Exercise: Starting at the beginning of the records and ending at the line containing "Task: Click on", rewrite those lines with "light gray" swapped for "dark gray" and everything else left intact.

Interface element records
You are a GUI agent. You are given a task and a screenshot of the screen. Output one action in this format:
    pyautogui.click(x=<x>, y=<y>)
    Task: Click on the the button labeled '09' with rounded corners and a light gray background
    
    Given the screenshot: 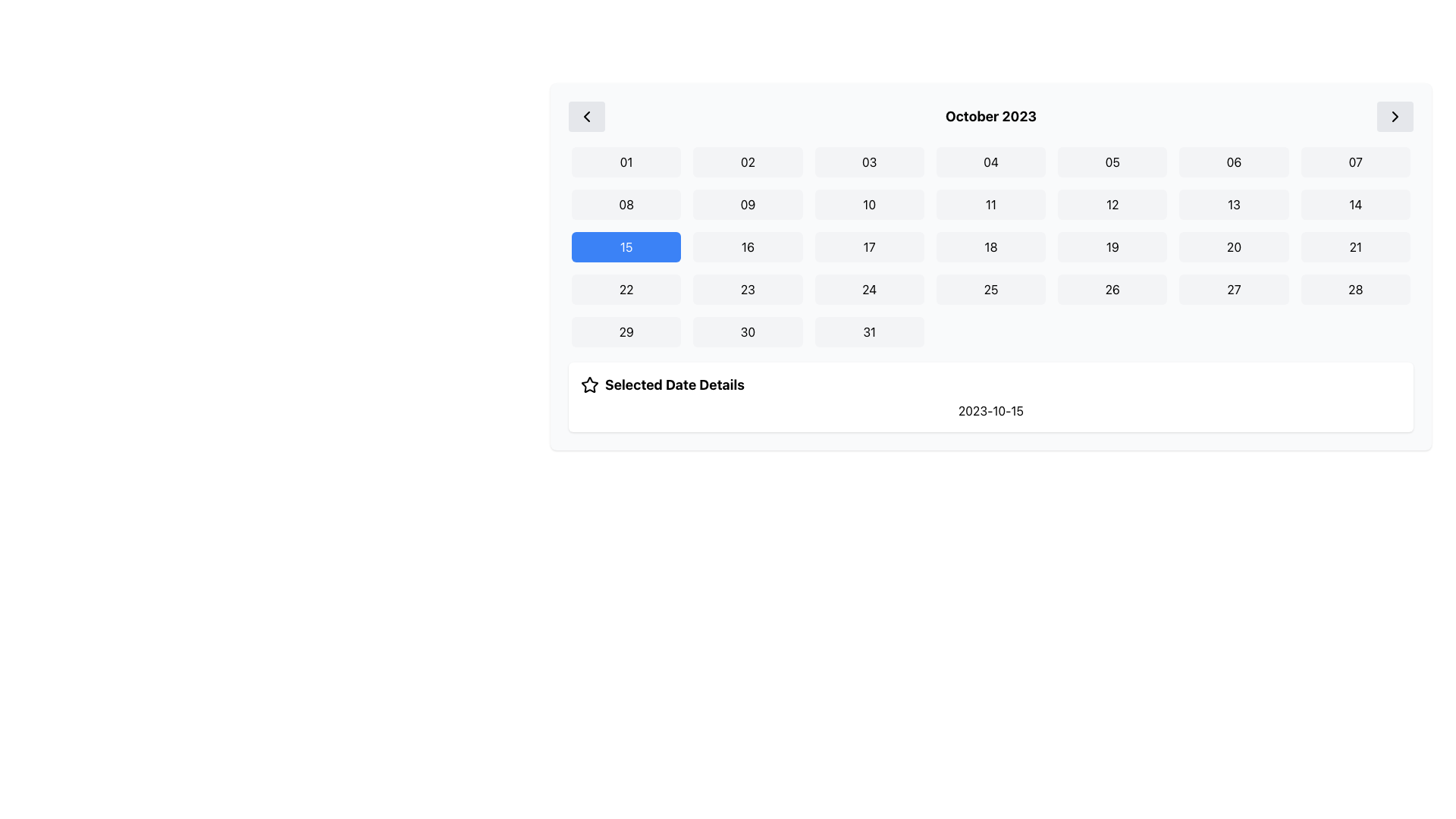 What is the action you would take?
    pyautogui.click(x=748, y=205)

Result below:
You are a GUI agent. You are given a task and a screenshot of the screen. Output one action in this format:
    pyautogui.click(x=<x>, y=<y>)
    Task: Click on the the button labeled '09' with rounded corners and a dark gray background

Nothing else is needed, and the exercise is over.